Metastatic colorectal patients benefit from cetuximab vs bevacizumab

Metastatic colorectal patients benefit from cetuximab vs bevacizumab

18 Aug 2014

Patients with a specific type of metastatic colorectal cancer ("KRAS exon 2 wild type") achieved longer overall survival by receiving cetuximab vs bevacizumab.


FOLFIRI and cetuximab vs FOLFIRI and bevacizumab

In particular, the longer survival was achieved through FOLFIRI+cetuximab compared to FOLFIRI+bevacizumab. These are the conclusions of a phase 3 trial (which researchers call "FIRE-3" trial) published in the journal "Lancet Oncology".

While cetuximab and bevacizumab have both been shown to improve outcomes in patients with metastatic colorectal cancer when added to chemotherapy regimens, their comparative effectiveness when partnered with first-line "fluorouracil, folinic acid, and irinotecan" (FOLFIRI) is unknown.
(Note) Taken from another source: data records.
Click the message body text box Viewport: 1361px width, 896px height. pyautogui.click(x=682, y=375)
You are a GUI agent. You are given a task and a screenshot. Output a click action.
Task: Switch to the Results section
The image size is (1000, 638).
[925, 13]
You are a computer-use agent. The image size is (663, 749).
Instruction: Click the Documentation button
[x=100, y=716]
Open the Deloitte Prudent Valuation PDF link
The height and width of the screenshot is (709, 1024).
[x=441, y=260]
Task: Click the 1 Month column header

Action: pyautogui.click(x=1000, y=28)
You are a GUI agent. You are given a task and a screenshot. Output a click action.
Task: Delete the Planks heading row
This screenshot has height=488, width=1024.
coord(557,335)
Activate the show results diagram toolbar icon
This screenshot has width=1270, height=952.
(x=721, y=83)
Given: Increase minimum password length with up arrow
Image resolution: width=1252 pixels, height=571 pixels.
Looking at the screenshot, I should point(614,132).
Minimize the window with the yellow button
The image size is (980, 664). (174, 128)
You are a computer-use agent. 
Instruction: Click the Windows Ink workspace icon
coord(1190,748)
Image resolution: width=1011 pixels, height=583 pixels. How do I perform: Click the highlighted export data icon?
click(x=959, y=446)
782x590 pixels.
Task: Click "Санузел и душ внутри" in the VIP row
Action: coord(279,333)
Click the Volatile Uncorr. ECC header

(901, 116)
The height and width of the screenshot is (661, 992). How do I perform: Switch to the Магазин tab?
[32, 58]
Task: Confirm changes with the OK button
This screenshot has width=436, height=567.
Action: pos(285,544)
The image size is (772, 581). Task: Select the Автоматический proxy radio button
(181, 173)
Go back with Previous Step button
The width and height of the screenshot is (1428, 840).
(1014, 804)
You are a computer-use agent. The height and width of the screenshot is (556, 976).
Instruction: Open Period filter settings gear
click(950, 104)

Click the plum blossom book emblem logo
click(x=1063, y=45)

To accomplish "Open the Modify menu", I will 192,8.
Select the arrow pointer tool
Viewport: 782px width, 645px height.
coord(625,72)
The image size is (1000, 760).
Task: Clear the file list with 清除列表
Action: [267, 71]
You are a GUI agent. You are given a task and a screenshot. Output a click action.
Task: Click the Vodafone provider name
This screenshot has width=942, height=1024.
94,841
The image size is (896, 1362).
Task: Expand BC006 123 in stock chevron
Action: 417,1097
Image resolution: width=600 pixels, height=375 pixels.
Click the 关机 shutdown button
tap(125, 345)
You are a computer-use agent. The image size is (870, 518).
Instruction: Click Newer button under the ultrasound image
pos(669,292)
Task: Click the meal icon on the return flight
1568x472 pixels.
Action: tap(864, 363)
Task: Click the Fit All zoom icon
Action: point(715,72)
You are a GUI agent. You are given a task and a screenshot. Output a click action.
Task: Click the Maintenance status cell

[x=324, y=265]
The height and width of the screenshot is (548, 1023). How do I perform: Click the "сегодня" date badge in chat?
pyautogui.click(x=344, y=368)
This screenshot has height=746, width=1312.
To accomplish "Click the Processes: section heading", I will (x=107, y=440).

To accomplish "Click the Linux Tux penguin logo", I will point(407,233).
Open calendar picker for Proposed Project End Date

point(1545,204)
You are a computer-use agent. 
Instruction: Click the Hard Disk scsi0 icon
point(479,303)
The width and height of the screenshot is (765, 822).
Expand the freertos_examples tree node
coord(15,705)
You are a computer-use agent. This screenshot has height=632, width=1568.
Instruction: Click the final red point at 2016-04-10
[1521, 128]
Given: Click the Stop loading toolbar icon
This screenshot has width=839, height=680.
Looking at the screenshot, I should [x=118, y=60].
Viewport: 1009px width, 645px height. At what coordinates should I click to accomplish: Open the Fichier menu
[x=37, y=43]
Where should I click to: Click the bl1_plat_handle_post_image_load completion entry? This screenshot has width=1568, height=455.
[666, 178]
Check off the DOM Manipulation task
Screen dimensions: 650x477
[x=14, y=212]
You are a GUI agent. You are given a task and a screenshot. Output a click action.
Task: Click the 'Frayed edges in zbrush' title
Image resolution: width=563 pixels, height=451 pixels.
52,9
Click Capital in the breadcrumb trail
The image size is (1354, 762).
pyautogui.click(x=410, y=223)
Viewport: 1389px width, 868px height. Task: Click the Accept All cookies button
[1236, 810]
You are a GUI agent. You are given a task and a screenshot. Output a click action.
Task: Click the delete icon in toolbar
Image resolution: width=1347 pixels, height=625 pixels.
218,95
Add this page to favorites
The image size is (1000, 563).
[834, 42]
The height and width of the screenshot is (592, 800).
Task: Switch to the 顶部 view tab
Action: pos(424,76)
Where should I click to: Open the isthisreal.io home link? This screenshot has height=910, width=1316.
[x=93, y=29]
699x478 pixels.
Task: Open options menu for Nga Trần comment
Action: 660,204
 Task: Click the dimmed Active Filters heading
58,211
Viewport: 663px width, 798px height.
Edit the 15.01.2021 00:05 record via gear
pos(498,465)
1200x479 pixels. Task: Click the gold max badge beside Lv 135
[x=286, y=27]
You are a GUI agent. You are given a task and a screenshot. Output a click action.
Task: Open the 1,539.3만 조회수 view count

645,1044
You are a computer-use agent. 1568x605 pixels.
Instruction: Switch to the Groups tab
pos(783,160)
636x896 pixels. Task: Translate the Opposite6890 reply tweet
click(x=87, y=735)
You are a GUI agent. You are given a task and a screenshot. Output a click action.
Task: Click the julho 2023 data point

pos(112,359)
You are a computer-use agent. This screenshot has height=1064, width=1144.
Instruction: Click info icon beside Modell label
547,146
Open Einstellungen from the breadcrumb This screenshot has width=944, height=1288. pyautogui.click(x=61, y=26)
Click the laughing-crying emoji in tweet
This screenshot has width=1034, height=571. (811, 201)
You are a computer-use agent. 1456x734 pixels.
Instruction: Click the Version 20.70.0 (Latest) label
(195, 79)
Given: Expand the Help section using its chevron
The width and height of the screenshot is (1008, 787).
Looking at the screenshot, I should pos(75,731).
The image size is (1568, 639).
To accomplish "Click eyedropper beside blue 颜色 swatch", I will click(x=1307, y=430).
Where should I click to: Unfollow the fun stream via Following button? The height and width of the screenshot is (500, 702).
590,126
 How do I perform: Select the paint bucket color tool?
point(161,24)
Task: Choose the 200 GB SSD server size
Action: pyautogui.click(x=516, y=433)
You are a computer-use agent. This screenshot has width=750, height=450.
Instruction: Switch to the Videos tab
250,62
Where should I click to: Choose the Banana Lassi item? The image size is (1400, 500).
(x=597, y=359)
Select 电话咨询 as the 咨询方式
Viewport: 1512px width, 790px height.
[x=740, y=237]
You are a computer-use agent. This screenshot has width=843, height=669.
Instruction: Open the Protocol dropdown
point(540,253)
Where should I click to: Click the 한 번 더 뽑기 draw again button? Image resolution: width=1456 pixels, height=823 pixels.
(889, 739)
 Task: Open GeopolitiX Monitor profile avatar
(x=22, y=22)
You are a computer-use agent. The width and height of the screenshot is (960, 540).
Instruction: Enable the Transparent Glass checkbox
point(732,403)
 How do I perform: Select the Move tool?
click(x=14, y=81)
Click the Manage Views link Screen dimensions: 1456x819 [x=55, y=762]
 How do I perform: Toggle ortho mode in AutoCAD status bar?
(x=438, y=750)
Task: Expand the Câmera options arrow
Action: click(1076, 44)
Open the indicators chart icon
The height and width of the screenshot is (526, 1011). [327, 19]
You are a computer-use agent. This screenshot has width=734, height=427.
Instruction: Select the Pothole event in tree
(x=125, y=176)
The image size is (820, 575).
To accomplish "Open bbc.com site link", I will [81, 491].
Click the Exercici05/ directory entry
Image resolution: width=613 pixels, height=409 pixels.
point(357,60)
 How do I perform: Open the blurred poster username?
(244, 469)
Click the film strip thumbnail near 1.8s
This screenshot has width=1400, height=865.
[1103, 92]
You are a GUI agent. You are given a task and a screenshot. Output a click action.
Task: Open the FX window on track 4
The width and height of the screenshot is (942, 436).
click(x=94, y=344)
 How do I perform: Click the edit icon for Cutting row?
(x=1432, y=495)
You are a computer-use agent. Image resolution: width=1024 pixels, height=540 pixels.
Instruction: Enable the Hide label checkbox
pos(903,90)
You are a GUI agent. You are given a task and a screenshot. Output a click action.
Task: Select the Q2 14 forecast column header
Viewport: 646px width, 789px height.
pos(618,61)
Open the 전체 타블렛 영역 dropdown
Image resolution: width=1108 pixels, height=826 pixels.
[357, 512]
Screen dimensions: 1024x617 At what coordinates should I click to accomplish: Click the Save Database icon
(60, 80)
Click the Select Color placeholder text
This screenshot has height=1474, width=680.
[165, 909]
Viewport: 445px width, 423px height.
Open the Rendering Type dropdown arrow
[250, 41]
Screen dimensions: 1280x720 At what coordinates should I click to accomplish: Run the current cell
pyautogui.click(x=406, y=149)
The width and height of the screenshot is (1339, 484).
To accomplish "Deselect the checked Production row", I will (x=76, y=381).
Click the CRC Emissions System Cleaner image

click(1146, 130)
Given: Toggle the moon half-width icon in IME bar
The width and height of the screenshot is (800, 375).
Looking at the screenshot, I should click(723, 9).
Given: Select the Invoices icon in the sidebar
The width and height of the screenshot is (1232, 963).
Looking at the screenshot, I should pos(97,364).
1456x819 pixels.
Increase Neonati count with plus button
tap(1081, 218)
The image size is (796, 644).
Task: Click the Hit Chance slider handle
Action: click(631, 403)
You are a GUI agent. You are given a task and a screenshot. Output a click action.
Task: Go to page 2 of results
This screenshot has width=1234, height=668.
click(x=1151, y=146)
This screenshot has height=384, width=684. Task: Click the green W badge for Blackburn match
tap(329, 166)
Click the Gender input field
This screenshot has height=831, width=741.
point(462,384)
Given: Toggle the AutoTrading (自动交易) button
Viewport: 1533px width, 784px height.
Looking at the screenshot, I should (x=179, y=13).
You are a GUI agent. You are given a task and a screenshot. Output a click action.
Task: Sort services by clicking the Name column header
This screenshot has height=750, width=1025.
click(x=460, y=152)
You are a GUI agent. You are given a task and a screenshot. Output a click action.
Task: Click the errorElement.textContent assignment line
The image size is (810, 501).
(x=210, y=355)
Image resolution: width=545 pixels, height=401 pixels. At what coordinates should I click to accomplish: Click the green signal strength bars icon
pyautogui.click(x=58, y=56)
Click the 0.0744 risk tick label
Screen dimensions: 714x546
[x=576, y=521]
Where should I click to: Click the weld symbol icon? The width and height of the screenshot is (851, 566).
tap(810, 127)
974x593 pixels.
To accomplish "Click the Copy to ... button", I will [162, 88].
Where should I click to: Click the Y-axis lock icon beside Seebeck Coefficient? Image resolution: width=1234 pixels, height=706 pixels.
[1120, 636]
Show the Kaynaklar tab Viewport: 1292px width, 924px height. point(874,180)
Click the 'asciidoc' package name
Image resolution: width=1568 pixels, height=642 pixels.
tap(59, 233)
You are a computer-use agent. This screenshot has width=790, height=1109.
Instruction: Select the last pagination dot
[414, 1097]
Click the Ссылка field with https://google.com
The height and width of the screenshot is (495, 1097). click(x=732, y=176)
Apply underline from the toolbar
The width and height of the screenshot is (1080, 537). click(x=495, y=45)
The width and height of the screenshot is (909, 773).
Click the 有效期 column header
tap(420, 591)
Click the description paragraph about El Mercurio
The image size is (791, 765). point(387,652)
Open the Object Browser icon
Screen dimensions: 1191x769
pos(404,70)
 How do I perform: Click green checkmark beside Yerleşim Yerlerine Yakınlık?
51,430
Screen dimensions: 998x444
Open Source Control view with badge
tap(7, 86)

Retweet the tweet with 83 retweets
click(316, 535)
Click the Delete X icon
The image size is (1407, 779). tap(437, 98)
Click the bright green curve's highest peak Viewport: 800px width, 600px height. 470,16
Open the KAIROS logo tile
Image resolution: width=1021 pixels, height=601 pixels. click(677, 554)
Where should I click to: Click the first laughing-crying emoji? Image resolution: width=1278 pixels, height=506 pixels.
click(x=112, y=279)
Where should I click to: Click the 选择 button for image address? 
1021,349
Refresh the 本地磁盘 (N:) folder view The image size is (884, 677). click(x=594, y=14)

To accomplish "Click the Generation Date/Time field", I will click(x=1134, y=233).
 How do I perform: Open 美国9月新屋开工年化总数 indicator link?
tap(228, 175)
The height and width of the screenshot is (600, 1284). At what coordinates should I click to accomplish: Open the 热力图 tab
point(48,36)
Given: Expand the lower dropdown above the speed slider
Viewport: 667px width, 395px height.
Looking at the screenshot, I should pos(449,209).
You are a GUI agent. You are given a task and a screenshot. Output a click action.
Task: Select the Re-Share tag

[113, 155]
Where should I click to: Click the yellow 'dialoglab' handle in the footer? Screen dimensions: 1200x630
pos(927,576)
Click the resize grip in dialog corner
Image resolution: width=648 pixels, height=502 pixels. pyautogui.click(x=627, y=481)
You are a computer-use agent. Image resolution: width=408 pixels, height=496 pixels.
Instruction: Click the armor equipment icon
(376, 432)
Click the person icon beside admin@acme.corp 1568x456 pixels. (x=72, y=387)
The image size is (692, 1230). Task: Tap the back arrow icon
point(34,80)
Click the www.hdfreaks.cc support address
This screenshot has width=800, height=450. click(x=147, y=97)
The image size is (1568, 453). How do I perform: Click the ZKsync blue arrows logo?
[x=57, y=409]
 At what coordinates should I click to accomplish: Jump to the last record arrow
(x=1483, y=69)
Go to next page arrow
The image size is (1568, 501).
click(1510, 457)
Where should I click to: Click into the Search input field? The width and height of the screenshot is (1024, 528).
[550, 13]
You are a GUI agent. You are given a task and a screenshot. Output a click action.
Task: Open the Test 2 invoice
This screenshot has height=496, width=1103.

Phase 3 trial recruited 752 metastatic colorectal patients

In the open-label, randomized, phase 3 FIRE- 3, trial Professor Volker Heinemann, from the University of Munich, and colleagues set out to explore whether cetuximab or bevacizumab was a more effective partner for FOLFIRI in first-line treatment of metastatic colorectal cancer.

Patients were initially recruited without regard to KRAS tumor mutation status.

However, following reports that cetuximab was not active in patients with tumor KRAS exon 2 mutations (so-called codon 12 or 13) enrollment was restricted to patients without KRAS exon 2 mutations (i.e. "wild type").

Between January 2007 and September 2012, 752 patients from 116 centers in Germany and Austria were randomly assigned to a treatment group.

For the 593 patients with KRAS exon 2 wild-type tumors, 297 were assigned to FOLFIRI plus cetuximab and 295 to FOLFIRI plus bevacizumab.

Results: slightly higher benefit from cetuximab vs bevacizumab

Results showed that 184 patients in the cetuximab group (62%) achieved an objective response compared with 171 in the bevacizumab group (58%).

Furthermore, median progression free survival was 10 months in the cetuximab group versus 10.3 months in the bevacizumab group.

However, median overall survival was 28.7 months in the cetuximab group compared with 25 months in the bevacizumab group.

The most common grade 3 or worse adverse events in both treatment groups were

  • hepatotoxicity (affecting 25% of cetuximab patients versus 21% of bevacizumab patients),
  • skin reactions (affecting 26% of cetuximab patients versus 2% of bevacizumab patients) and
  • diarrhea (affecting 11% of cetuximab patients versus 14% of bevacizumab patients).

“Our data suggest that FOLFIRI plus cetuximab should be the chosen first-line treatment regimen for patients with RAS wild-type metastatic colorectal cancer,” wrote the authors.